*Try it:* Every line of the entries below from the one containing "The height and width of the screenshot is (1382, 716)." to the one containing "Viewport: 682px width, 426px height.", both ends included, must be written out exactly. No other line belongs in the answer.

*Provided data:*
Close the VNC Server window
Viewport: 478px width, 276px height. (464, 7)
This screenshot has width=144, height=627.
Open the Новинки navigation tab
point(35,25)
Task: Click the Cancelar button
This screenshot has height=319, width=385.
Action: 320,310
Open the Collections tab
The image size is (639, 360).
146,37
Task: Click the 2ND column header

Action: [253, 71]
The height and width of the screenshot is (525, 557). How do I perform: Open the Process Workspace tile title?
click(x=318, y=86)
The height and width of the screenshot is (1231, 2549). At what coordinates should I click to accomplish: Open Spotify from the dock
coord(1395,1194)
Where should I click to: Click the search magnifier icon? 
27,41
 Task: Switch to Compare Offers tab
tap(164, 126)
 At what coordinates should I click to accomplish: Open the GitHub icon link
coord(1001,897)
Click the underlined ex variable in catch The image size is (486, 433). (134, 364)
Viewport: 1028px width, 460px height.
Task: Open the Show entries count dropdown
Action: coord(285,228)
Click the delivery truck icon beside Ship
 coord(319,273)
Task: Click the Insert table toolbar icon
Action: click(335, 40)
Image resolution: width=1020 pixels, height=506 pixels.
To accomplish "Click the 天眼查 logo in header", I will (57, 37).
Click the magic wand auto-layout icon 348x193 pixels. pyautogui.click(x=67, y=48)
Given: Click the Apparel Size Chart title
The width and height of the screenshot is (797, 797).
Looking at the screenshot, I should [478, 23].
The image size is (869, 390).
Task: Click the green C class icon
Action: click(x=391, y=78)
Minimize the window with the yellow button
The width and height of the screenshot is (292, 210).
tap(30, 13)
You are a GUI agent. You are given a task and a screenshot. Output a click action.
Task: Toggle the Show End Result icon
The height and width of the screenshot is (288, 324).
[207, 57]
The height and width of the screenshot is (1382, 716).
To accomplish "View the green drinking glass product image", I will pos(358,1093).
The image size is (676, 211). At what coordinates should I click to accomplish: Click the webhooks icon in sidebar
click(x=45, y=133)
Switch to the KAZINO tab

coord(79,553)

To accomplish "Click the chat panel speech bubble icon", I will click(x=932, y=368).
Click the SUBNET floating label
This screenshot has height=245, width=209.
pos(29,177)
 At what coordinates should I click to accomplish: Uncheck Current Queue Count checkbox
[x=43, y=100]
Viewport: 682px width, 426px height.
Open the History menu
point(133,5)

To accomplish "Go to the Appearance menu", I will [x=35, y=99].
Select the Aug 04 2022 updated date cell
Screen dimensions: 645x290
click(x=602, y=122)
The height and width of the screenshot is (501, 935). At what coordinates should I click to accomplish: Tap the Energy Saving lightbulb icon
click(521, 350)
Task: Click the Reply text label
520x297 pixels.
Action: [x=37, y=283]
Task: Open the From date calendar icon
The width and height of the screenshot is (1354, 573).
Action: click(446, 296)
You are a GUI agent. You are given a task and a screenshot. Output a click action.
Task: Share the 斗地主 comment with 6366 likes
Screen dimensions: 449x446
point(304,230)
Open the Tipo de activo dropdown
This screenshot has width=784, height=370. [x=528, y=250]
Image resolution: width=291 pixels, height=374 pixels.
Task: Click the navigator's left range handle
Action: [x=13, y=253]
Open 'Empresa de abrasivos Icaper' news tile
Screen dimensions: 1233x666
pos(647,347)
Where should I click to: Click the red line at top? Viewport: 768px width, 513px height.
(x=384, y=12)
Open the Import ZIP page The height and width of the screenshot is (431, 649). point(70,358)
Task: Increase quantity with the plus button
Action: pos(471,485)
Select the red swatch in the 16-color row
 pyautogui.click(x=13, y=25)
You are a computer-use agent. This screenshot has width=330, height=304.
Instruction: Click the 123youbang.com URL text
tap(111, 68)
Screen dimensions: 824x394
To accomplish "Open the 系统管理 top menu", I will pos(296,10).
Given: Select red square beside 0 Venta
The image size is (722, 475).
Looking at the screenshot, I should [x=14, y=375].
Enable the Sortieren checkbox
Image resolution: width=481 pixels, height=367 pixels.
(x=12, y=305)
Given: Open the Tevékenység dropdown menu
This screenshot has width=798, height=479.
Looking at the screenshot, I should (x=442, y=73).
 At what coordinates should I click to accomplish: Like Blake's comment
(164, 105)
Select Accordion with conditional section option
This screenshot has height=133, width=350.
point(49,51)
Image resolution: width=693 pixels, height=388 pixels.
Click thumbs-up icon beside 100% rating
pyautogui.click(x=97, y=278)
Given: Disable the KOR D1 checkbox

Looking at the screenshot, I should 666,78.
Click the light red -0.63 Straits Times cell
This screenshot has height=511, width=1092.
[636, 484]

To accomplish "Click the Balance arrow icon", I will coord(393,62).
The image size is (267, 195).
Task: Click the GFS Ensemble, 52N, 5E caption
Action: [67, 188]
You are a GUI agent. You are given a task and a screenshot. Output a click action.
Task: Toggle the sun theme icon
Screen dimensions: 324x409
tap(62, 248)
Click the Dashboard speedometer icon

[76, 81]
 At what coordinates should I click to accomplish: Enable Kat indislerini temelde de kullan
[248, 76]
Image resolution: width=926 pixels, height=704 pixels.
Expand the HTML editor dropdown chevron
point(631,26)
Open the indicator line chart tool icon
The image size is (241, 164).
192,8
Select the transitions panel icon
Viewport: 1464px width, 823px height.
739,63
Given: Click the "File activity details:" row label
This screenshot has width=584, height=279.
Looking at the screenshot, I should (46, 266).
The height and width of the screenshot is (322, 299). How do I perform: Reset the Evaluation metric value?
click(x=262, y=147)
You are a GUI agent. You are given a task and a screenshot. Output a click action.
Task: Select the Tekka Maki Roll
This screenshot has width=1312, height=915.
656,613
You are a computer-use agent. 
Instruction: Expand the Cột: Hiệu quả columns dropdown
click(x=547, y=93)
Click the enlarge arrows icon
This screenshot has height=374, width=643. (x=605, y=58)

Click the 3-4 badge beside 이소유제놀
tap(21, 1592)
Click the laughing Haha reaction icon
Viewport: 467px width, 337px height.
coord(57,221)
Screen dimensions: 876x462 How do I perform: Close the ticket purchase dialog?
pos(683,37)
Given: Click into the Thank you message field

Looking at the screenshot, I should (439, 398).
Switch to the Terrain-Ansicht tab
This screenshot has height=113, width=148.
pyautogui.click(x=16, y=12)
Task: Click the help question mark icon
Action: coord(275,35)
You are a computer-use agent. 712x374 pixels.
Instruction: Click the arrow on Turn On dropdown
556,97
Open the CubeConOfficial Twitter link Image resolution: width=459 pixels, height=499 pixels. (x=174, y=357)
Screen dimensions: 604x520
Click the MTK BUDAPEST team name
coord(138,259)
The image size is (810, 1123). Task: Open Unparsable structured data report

*Answer for the task:*
The height and width of the screenshot is (1382, 716).
To accomplish "View the green drinking glass product image", I will pos(358,1093).
The image size is (676, 211). At what coordinates should I click to accomplish: Click the webhooks icon in sidebar
click(x=45, y=133)
Switch to the KAZINO tab

coord(79,553)

To accomplish "Click the chat panel speech bubble icon", I will click(x=932, y=368).
Click the SUBNET floating label
This screenshot has height=245, width=209.
pos(29,177)
 At what coordinates should I click to accomplish: Uncheck Current Queue Count checkbox
[x=43, y=100]
Viewport: 682px width, 426px height.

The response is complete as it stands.